Mechanical tests (tension and compression) designed to simulate loads applied by cabin seat tracks showed that completed 1m/3.3 ft beam prototype sections easily exceeded aircraft performance requirements. The team then built tooling and a preforming press with integrated infrared heating for the full-length 5.6m/18.4 ft beam. The increased length meant that thermal coefficient of expansion effects were more pronounced than for the shorter beam sections, and tool design had to be improved to ensure consistent leak-free processing. When the tool was optimized, straightness measurements carried out on different beams in two directions confirmed that they were of uniform quality and dimensionally stable. Remarkably, the finished beam weighs less than 25 lb/11.4 kg! Scale-up to full size was achieved in six months.


Improving on success

With a workable carbon/PEKK prototype in hand, the team developed a conceptual plan for two-dimensional, automated pick-and-place preform fabrication with a robot arm that significantly reduced layup time and ensured part reproducibility (Offringa says automated fiber placement or tape laying could also be used) in full production.

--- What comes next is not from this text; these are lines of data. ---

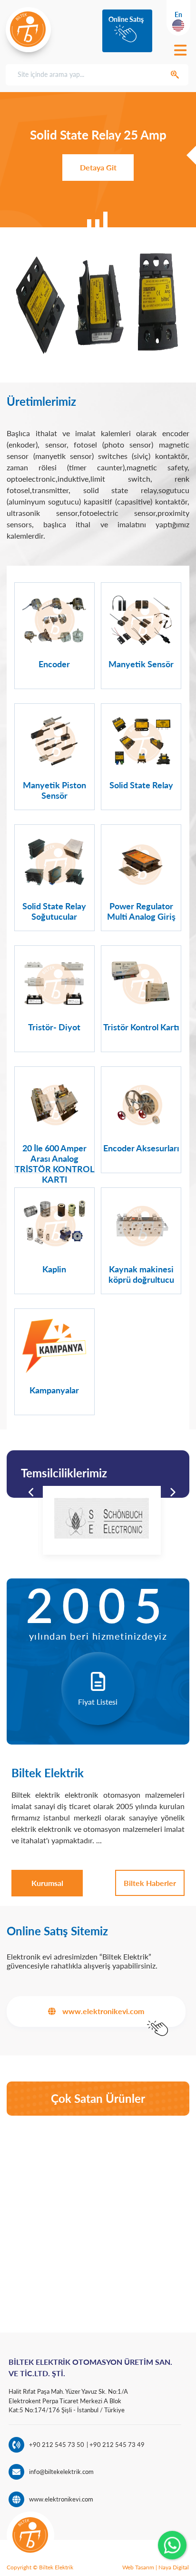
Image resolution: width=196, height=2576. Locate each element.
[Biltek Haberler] (150, 1882)
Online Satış (126, 19)
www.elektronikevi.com (61, 2499)
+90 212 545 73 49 (116, 2444)
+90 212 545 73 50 (56, 2444)
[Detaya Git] (98, 167)
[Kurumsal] (47, 1882)
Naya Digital (173, 2567)
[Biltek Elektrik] (28, 29)
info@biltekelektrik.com (61, 2471)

This close-up of a thermoplastic butt joint shows the injection-molded fillet (radius) that supports the joint. The fillet is molded from short carbon fiber-reinforced PEKK granulate.
Photo Credit: Stork Fokker

Meanwhile, the beam design was refined. “The initial vertical ribs were made of two press-formed preforms with flanges, placed back to back, but they ended up being the cost drivers,” says Offringa. “We needed a more cost-effective way to produce them.” The answer was to simplify the web-to-cap connection by eliminating the flanges on the ribs and, instead, simply butt-join flat blades of Cypek material to the beam (see fourth image from top, at right). The butt joint simplified tooling and reduced part tolerance issues because costly, machined recesses, or “steps,” were no longer required to accommodate the flanges. Further, the symmetrical laminate layers that were previously added to the opposite side of the cap to prevent warping were eliminated, saving significant weight. Numerical stress analysis, however, showed that a fillet radius was necessary at the connection between the flat vertical blade and the beam flange. The optimum solution, says Offringa, is a fillet shape that features a molded slot, injection molded from a cost-effective short carbon fiber-reinforced PEKK granulate supplied by Cytec. The slot accept the flat prepreg.

A new flat panel concept with coconsolidated, butt-joined T-stiffeners undergoes testing.
Photo Credit: NLR

The simpler joint relies only on the matrix-to-matrix bond, Offringa points out, but when tested to failure, ”the strength of the butt joint is at least equal to much more complex joints where fibers ‘go around a corner.’”
Two new concepts are in the works: One, a beam design with a sine-wave-shaped web, eliminates the need for vertical stiffeners altogether. The other, a flat panel concept with coconsolidated, butt-joined (matrix-to-matrix) T-stiffeners, is a candidate for fuselage or tail panels and access doors in business jets (see final photo, at right). Tests on panel demonstrators show that very high forces are required to induce failure. Concludes Offringa, “Obviously, our aim is to go into production, and we believe the potential is very high for this type of butt-joint concept to be adopted in real aerospace structure. With reinforced thermoplastics, a designer is free to design complex shapes without incurring high manufacturing costs.”